Buchkritik: Wir haben Schorsch Kameruns „Die Jugend ist die schönste Zeit im Leben“ gelesen

In dieser Woche erscheint das erste Buch des Die-Goldenen-Zitronen-Sängers und Theater-Regisseurs Schorsch Kamerun. Es ist ein vorsätzlich widersprüchliches Vergnügen – und ein gutes gesellschaftspolitisches Aufklärungsbuch obendrein.

Was Schorsch Kameruns erstes Buch alles nicht ist – das lässt sich wohl erst einmal leichter beantworten. Es ist keine Autobiografie, die „Karriere“ und Privates sich unterhaken lässt, und so Schorsch_Kamerun_Buchcoverhopsen sie dann sich gegenseitig mit Anekdoten zuwerfend Richtung Fußnoten-Fade-Out. Es ist auch keines dieser zeitzeugenbezeugten Popkulturgeschichtsbücher, von denen inzwischen so viele erschienen sind, dass sich sogenannte Phänomene wie NDW oder Black Metal fast schon vollumfänglich rekonstruieren ließen. Wie man glaubt. Und es ist kein (Post-)Manifest, das den (jungen) Leuten erklärt, wo der Widerständler bereits by Prä-Pubertät seinen Widerwillen, das Werkzeug und das Durchhaltevermögen her hat, Sand ins Getriebe der großen Gleichschaltungsmaschine zu streuen.

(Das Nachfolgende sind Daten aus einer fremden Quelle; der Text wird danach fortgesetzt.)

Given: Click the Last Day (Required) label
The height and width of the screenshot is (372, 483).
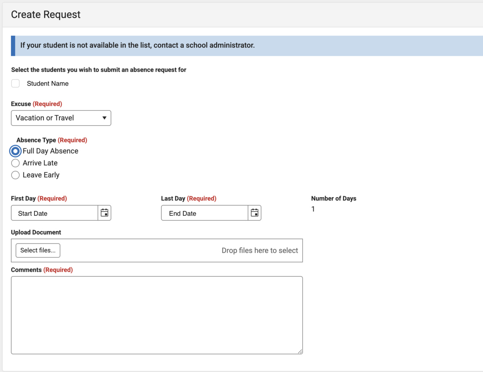Looking at the screenshot, I should [188, 198].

„In den 70ern wurde man in diesem Kaff an der Ostsee noch von alten und neuen Nazis abgebügelt und verdroschen.“

Tatsächlich sind diese 256 Seiten von all dem ein bisschen. Deshalb braucht es auch einen gewissen Drive, um sich nicht wie ein Von-allem-ein-bisschen-Buch zu lesen. Schorsch Kamerun hat diesen Drive. Er schreibt – früher hätte man gesagt: „höchst lebendig“ und sehr empathisch– über seine Jugend in einem Touristenkaff an der Ostsee. Wie man dort noch in den 70ern von alten und neuen Nazis – Lehrern, Stiefvätern, Mofa-Idioten – abgebügelt und verdroschen wurde. Er erzählt von ersten Sabotageakten, infiziert vom Punk, seiner Flucht nach vorn nach Hamburg. Und wie er auf beste Menschen stößt, auf Künstler und anwendende Philosophen, die ihn immer wieder neu anstoßen. Und darüber, dass einem die Nazis (vereinfacht) wie auch die eigenen Widersprüche (niemals einfach) trotzdem verfolgen werden, noch bis in die „Hochkultur“.

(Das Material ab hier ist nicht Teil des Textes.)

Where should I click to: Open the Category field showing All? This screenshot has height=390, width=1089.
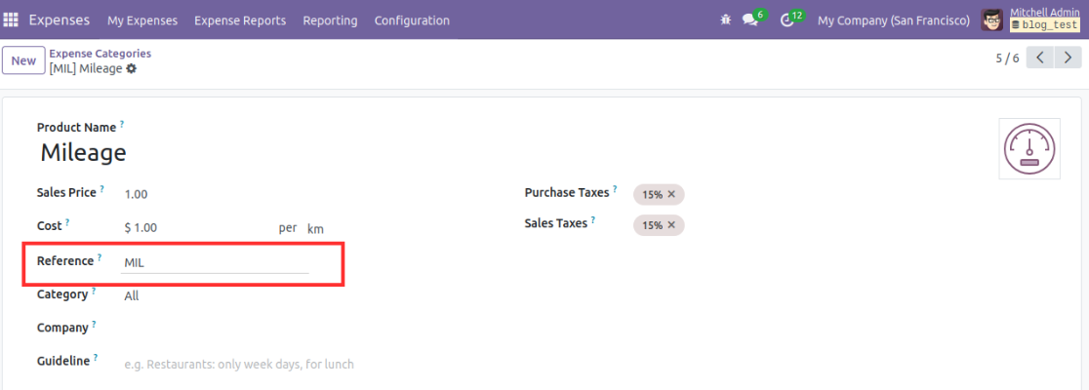[215, 295]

Doch, und das verwirrt erst einmal, Kamerun nennt keine Klarnamen, sondern gibt Menschen und Orten neue. So wird aus Thomas Sehl alias Schorsch Kamerun Horsti alias Tommi from Germany. Warum er das macht? Vereinfacht könnte man sagen, es geht ihm um die Sache und nicht um die handelnden Personen. Ja, sogar um eine Botschaft – nämlich dass man immer wieder zu den anderen Menschen gehen muss, wenn man am Leben bleiben will. Und irgendwann wenigstens ein bisschen verstehen.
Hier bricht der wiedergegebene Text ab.